Flights of Fancy on the Winds of Whimsy

Saturday, March 18, 2006

Burning desires

We are sent out again in short order, almost before the new haircut has dried. The enemy, it seems, hasn't learned their lesson; the balloon is up again. But it seems the enemy have learnt their lesson, a flight of Albatros and DHV's saw us off in short order. Back at the field we report, whole but holed, that it is our general staff who haven't learned their lesson. They seem compelled to repeat the same old lines again and again, rather than break the habit and start thinking.

Compulsion is one of my pet obsessions. Also dependencies, habits, fetishes, addictions, symbiotic relationships. I have, after all, followed the weed for all those years. Talking to people who have been addicted to much stronger things, I find that the more intense and prolonged the pleasure, the harder it is to give it up. And all of us seem to keep the memories deep within us. I woke from a dream where I had smoked a pack of Marlborough, vividly recalling the crackle of the paper as it turned to sparkling white ash, the crinkling smell of the smoke that wafted back from the end into my nostrils, and find that someone else still feels in dreams the electric tingle and hissing in the ears as the needle finishes it's job.
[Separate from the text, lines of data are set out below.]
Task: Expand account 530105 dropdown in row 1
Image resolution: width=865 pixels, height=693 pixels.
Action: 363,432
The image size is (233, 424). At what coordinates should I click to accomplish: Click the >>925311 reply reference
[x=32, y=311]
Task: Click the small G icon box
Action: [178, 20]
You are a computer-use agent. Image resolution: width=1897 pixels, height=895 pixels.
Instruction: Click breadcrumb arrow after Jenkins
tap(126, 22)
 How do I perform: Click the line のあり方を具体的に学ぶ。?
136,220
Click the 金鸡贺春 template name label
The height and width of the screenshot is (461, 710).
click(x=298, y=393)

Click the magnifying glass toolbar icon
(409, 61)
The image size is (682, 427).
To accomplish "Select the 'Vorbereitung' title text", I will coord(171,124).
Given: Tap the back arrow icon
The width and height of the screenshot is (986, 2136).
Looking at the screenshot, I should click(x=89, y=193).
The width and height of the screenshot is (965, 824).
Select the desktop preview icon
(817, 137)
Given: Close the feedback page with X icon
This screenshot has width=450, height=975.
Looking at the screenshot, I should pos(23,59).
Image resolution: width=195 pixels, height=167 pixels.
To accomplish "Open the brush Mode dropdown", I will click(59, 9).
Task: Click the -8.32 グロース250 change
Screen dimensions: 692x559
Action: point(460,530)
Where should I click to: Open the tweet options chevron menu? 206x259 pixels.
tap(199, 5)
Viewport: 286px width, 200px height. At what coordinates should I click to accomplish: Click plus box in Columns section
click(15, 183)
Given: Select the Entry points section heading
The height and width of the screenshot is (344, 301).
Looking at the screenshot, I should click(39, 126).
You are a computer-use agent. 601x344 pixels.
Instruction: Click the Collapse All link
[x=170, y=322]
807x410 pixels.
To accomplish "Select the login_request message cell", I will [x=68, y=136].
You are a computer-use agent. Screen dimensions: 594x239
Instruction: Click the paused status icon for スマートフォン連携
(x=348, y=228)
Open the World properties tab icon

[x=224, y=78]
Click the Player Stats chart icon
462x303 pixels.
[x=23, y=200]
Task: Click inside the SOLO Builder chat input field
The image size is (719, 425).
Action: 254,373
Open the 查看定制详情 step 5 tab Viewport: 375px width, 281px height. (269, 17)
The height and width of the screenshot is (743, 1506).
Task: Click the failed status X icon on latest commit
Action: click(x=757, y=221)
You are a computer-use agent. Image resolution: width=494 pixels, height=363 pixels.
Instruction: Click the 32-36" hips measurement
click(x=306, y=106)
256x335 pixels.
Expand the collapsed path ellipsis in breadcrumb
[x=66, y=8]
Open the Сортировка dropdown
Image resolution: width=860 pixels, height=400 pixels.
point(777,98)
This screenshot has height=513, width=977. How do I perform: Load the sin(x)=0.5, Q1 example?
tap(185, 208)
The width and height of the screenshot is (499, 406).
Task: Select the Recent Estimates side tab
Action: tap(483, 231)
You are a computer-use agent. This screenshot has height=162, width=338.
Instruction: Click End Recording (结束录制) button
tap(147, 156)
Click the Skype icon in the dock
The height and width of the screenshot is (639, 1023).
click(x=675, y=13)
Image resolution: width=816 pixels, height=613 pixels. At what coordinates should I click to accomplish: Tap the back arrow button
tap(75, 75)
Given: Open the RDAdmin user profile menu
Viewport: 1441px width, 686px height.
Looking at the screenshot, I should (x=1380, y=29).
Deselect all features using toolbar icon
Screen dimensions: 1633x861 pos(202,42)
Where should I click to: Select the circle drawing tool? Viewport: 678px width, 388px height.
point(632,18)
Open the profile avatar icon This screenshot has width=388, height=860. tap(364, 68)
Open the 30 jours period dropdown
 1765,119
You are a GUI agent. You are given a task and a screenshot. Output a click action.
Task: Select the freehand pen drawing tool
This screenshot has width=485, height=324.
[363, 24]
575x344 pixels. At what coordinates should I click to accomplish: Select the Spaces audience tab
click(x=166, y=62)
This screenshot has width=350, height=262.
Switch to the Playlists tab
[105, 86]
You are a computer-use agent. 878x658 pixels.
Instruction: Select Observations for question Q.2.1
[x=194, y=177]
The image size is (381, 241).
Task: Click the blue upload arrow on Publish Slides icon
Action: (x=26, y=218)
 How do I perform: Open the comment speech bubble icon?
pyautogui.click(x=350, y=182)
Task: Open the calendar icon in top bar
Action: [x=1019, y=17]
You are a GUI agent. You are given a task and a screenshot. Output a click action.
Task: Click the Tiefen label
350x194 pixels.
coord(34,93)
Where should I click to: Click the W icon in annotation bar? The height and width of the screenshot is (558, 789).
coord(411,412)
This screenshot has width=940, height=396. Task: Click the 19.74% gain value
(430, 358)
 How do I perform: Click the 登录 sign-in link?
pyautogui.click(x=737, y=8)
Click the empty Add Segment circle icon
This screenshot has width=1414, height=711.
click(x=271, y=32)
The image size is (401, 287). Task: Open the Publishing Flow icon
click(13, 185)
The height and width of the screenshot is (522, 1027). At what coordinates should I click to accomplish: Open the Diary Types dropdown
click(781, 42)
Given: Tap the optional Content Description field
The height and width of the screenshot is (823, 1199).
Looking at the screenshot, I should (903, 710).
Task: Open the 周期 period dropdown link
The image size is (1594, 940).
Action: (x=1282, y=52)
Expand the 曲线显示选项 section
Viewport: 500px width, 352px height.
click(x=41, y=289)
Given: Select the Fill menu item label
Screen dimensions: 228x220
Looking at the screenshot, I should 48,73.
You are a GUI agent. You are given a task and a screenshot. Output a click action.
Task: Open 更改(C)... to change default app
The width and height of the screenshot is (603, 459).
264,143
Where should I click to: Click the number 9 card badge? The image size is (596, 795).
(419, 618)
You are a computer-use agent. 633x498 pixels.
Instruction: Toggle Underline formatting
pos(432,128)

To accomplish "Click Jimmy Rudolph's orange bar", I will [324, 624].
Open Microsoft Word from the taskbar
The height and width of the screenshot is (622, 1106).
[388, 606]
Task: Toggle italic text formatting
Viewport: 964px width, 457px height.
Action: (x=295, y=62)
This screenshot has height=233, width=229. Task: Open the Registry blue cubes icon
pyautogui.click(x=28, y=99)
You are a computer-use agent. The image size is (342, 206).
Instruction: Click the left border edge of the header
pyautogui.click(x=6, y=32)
People who claim that they have never in their lives been addicted to anything don't accept my argument of "Have you managed to do without oxygen for more than five minutes?" as valid. Oxygen is natural, so you cannot be addicted to it. Well, opium comes from poppies, not a chemist's laboratory. So, of course, does nicotine. It comes from a variety of the cabbage family. I hate cooked cabbage, as it happens, although I love it raw.

The difference between a compulsion and an addiction is simply one of freedom. Addiction comes from within, a demand for something to be swallowed, drunk, injected, smoked. If the demand is not complied with, something inside starts to cause pain and distress. Compulsion comes from without, a demand for something to be done. If the demand is not complied with, something outside starts to cause pain and distress. Is it more pleasant to be addicted to something than to be compelled to do something? Ask the spirit, it's a question of freedom.

On pain of death, we have been compelled to return yet again to roast the balloon. It seems the eyes in the basket can see what our troops are getting up to, and that makes the general staff uneasy. The fact that what our troops are getting up to is exactly what the other side is getting up so they know just from their own actions what we are doing is as specious an argument as is my claiming we are all addicted to hydrogen and oxygen. Air is good for life, therefore you cannot be addicted to it. Digging new trenches is good for the war effort, therefore the other side cannot be allowed to know that is what we are doing. The general feeling is that the enemy won't be expecting us back so soon after our last drubbing, and a quick dash and squirt might just pull it off.